Clap de fin pour Benchetrit

Clap de fin pour Elliot Benchetrit. Le Niçois a annoncé ce week-end la fin de sa carrière à seulement 27 ans. Plus apparu sur les courts depuis avril dernier et une gifle terrible (6-2, 6-1) en demi-finales du tournoi TIF de Luan, en Chine, contre le Biélorusse Ivan Ivashka, l’ancien joueur français naturalisé marocain en janvier 2021 a décidé d’en rester là. Contraint et forcé (« J’aurais aimé que cela arrive bien plus tard »).

Classé aujourd’hui au 1 202e rang mondial après avoir fait partie du Top 200 au meilleur de sa carrière avec comme classement le plus haut une 198e place en février 2020, l’ex-Tricolore qui était encore le mieux classé des représentants marocains avant de prendre sa retraite se dit lassé.

Benchetrit : « Je ne veux plus être matin, midi et soir avec l’ange du tennis au-dessus de ma tête »

Pour celui qui avait débuté sa carrière en 2016 et avait remporté ensuite six titres sur le circuit ITF en simple, un en double en Challenger et avait atteint le 2e tour de Roland-Garros en 2019 (son unique victoire dans un tournoi du Grand Chelem alors qu’il était issu des qualifications) après avoir balayé le Britannique Cameron Norrie, ex-membre du Top 10 (8e) aujourd’hui 27e, raccrocher, même aussi prématurément, constitue d’ailleurs une réelle délivrance, à l’entendre.

« Aujourd’hui, c’est l’un des posts les plus douloureux, mais aussi l’un des plus libérateurs (…) Depuis mes douze ans, je vis, pense et respire tennis, à ma manière.
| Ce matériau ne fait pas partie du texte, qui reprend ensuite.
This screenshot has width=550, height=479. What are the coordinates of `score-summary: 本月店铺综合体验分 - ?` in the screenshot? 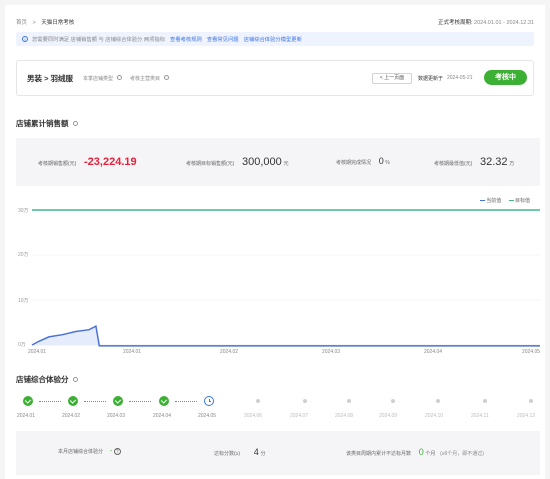 It's located at (90, 452).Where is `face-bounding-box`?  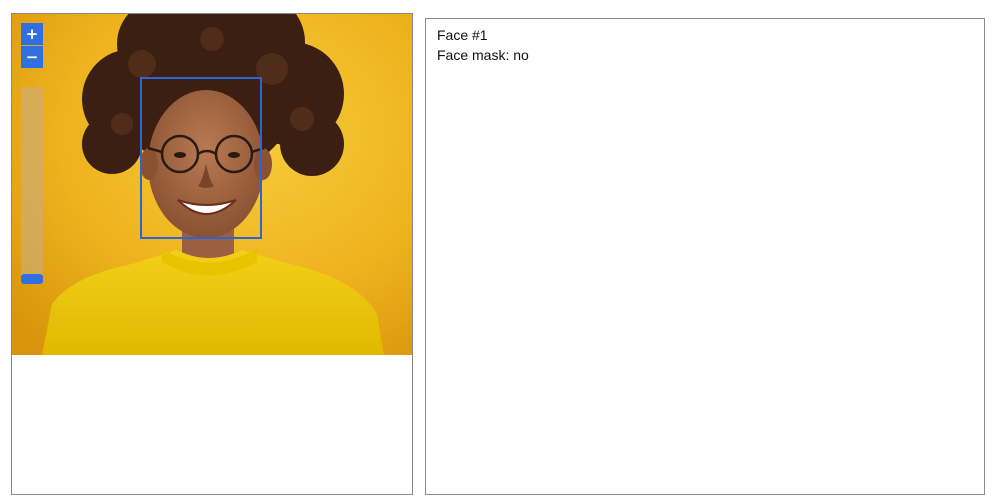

Je suis soulagé d’arrêter en tant que joueur et j’espère qu’un jour je pourrai transmettre tout ce que j’ai appris. Je ne veux plus être, matin, midi et soir, avec l’ange du tennis au-dessus de ma tête… », a posté l’intéressé sur les réseaux sociaux, sans cacher que les blessures, et une en particulier, avaient motivé en grande partie sa décision.

Benchetrit : « La fin de l’un des plus beaux chapitres de ma vie »

« Mon choix de m’arrêter aussi tôt est lié à un ensemble de problèmes physiques, notamment le dernier au poignet, qui a été fatal. J’ai aussi pensé aux sacrifices de ma famille : je ne pouvais plus continuer sans avoir des éléments dépendant uniquement de ma volonté pour revenir au plus haut niveau. L’évolution de notre sport, devenu un sport de surhommes à cause des conditions de jeu, est en partie responsable de mes blessures. »

Le tout jeune retraité assure qu’il retiendra néanmoins beaucoup de positif également. « C’est la fin de l’un des plus beaux chapitres de ma vie (…) Vivre ce sport, malgré des années folles comme 2020-2021, a été extraordinaire. Les émotions vécues grâce à mon travail, à mes coachs, à l’équipe médicale et à mes amis sont une chance inestimable. »

Place maintenant pour l’ancien protégé de Marc Gicquel à une nouvelle vie. Dans un tout autre domaine : « Une aventure professionnelle dans le monde du business de Dubaï à Rabat en passant par Monaco ». Bon vent à lui.